Question

If $\vec F = - {x^3}\hat i + {y^2}\hat j$ then find work done from $(2,3)$ to $(6,5)$ by using the Integration method.

Answer 1

Hint:In physics, work done by a body is the dot product between force vector and the displacement vector.
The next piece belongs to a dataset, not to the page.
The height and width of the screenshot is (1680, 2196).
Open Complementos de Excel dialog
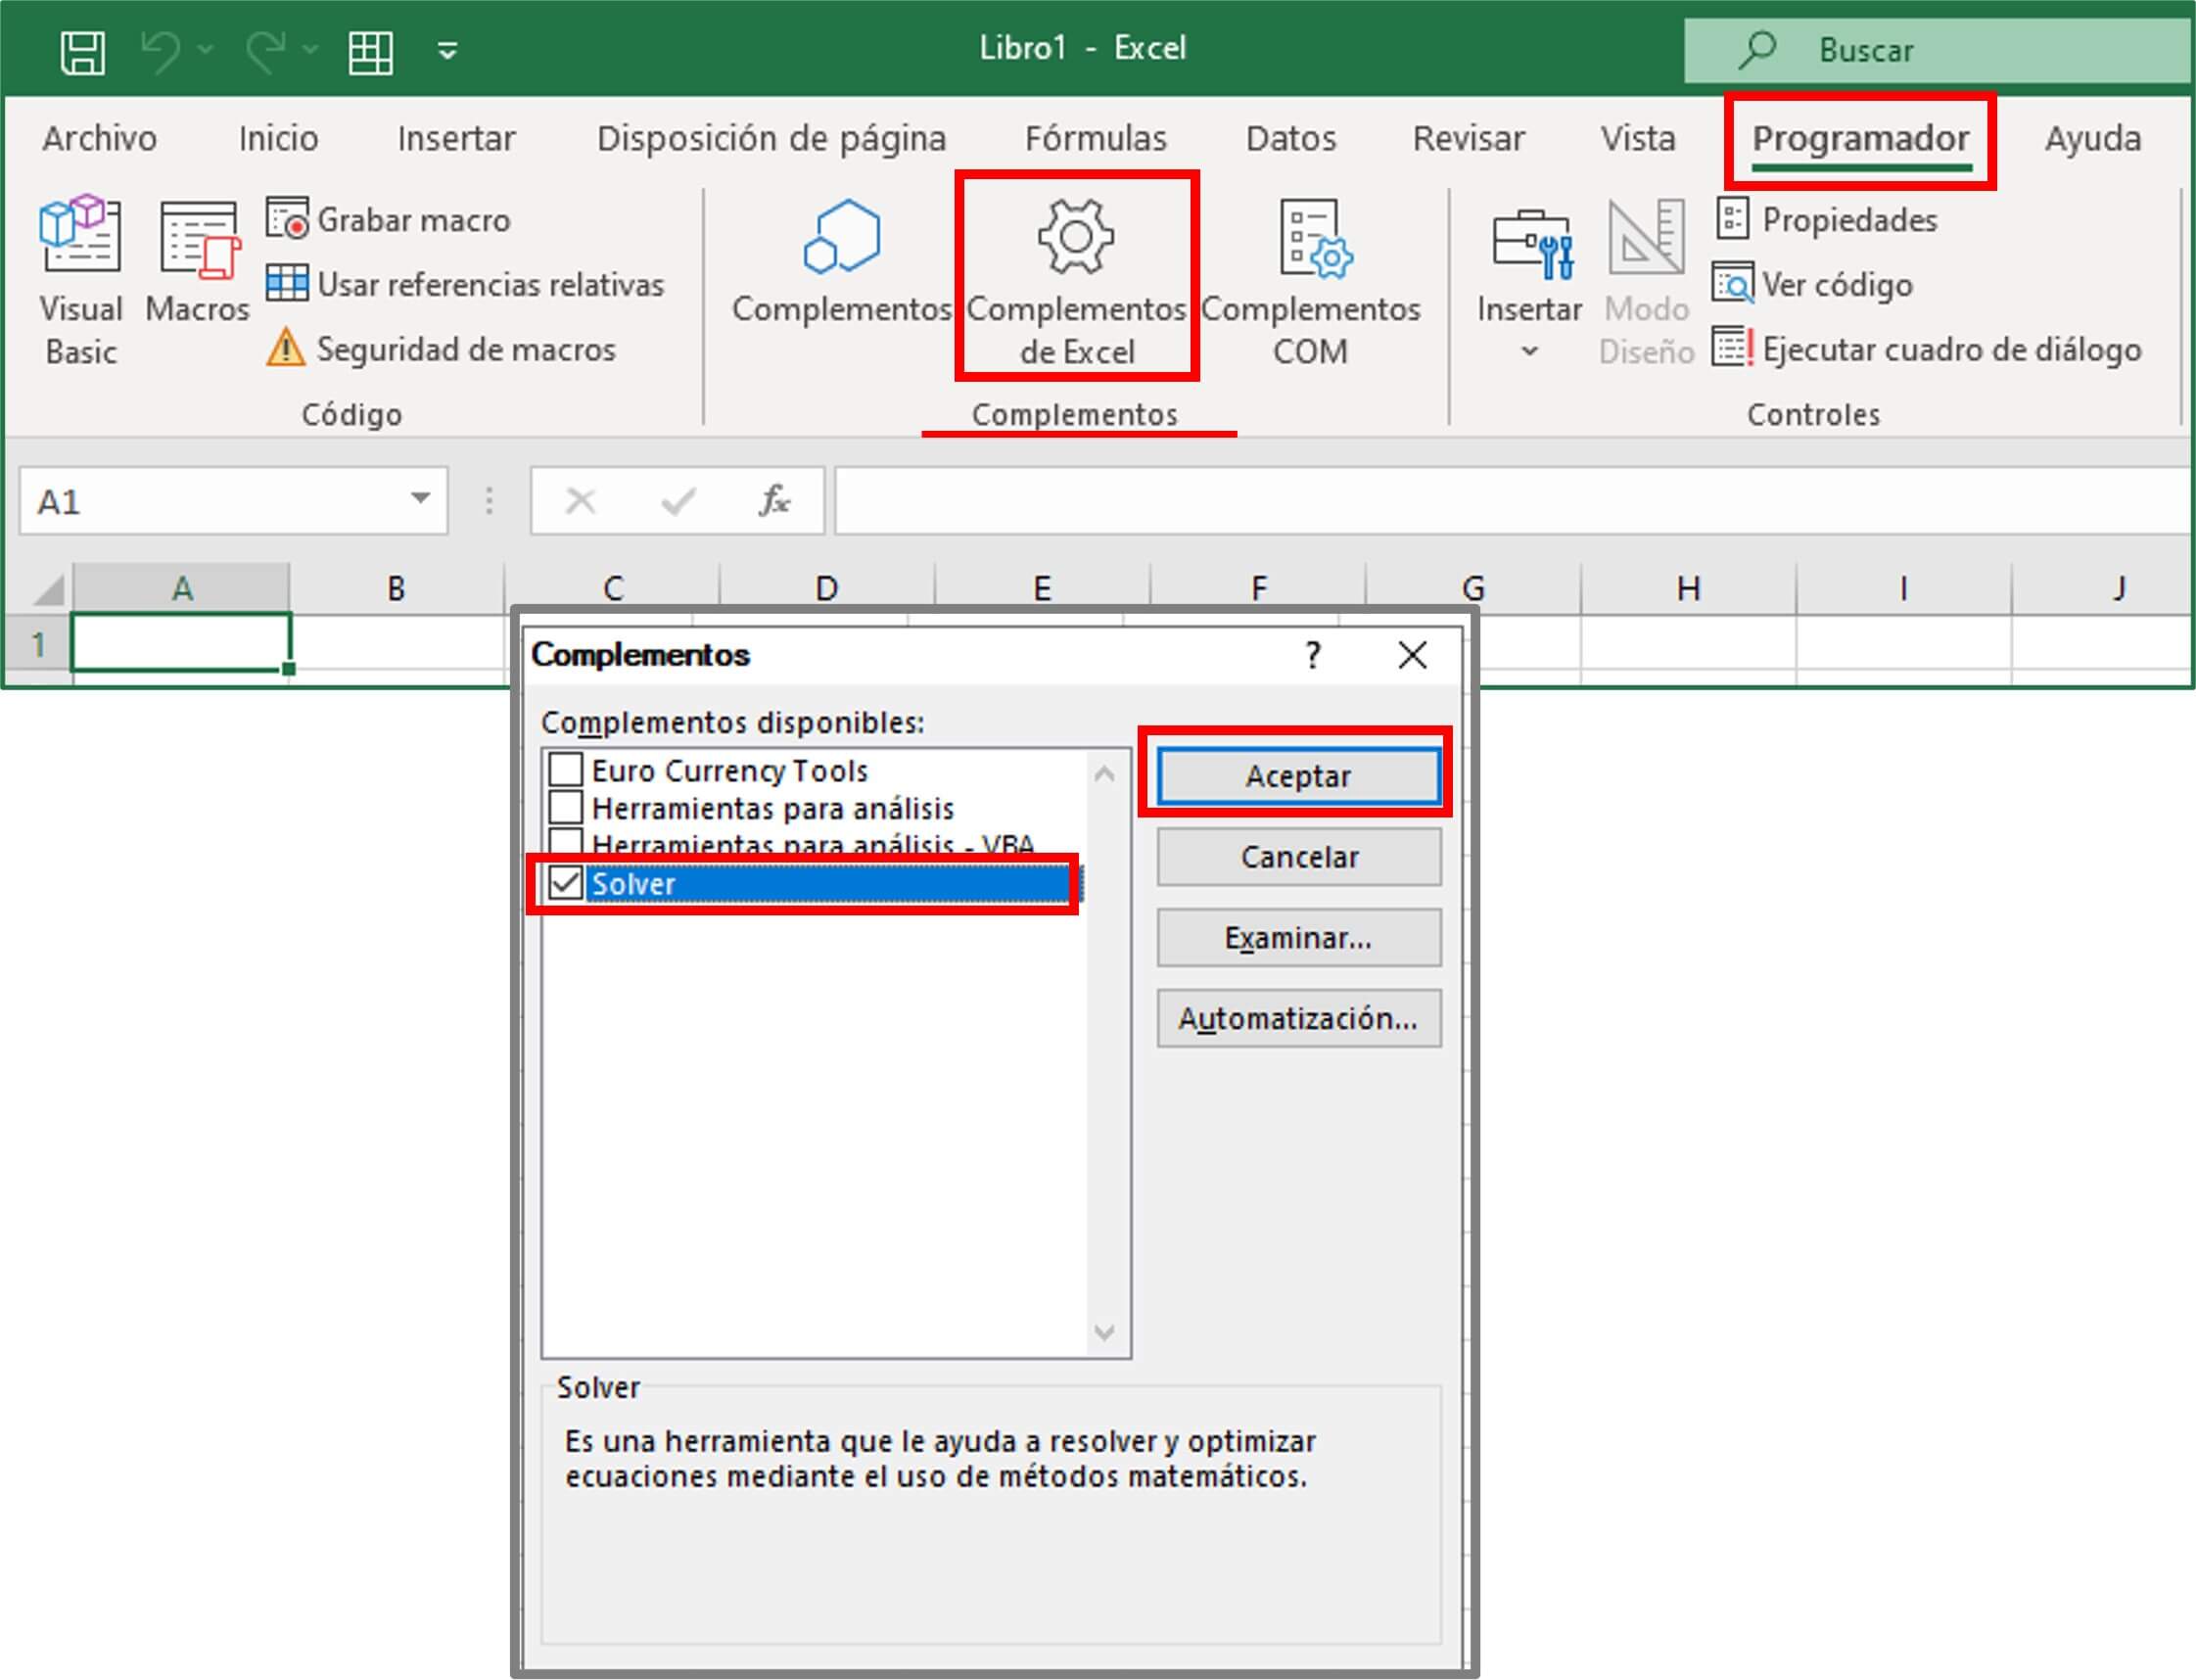[1078, 280]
In vector notation the displacement vector in XY plane can be written in form of $d\vec r = dx\hat i + dy\hat j$ and if vector force is denoted by $\vec F$ then according to the definition of work done we will use the formula for work done as $W = \int\limits_A^B {\vec F.d\vec r} $ where A,B are the initials and final points up to where body is displaced in XY plane.

Complete step by step answer:
 According to the question, we have given that, In X direction the body moves from point $x = 2$ to $x = 6$ and in Y direction the body is moved between points $y = 3$ to $y = 5$ now putting the values of $\vec F = - {x^3}\hat i + {y^2}\hat j$ and $d\vec r = dx\hat i + dy\hat j$ in the work done formula we have,
$W = \int\limits_{({x_1},{y_1})}^{({x_2},{y_2})} {\vec F.d\vec r} $
\[\Rightarrow W = \int\limits_{({x_1},{y_1})}^{({x_2},{y_2})} {( - {x^3}\hat i + {y^2}\hat j).(dx\hat i + dy\hat j)} \]
\[\Rightarrow W = \int\limits_{({x_1},{y_1})}^{({x_2},{y_2})} {( - {x^3}dx + {y^2}dy)} \]

Separating integration of variable x and variable y
\[W = \int\limits_{{x_1}}^{{x_2}} { - {x^3}dx + \int\limits_{{y_1}}^{{y_2}} {{y^2}dy} } \]
Since, using general integration formula we know that,
$\int {{a^n}dn = \dfrac{{{a^{n + 1}}}}{{n + 1}}} $ So we get,
\[\Rightarrow W = - [\dfrac{{{x^4}}}{4}]_{{x_1}}^{{x_2}} + [\dfrac{{{y^3}}}{3}]_{{y_1}}^{{y_2}}\]
Now, putting the limit values of x and y as
$x = 2$ To $x = 6$ and $y = 3$ to $y = 5$ we get,
\[W = - [\dfrac{{{x^4}}}{4}]_2^6 + [\dfrac{{{y^3}}}{3}]_3^5\]
On solving above equation we get,
\[W = - [\dfrac{{{6^4} - {2^4}}}{4}] + [\dfrac{{{5^3} - {3^3}}}{3}]\]
\[\Rightarrow W = - 320 + 32.66\]
\[\therefore W = - 287.34J\]

Hence, the work done by the body will be \[W = - 287.34\,J\].

Note:It should be remembered that, the SI unit of force is Newton and the SI unit of displacement is meter therefore the SI unit of work done is Newton-meter and $1Nm$ is written as Joule and the negative sign of work done indicates that work is done by the system and is work is done on the system then the sign of work done will be positive.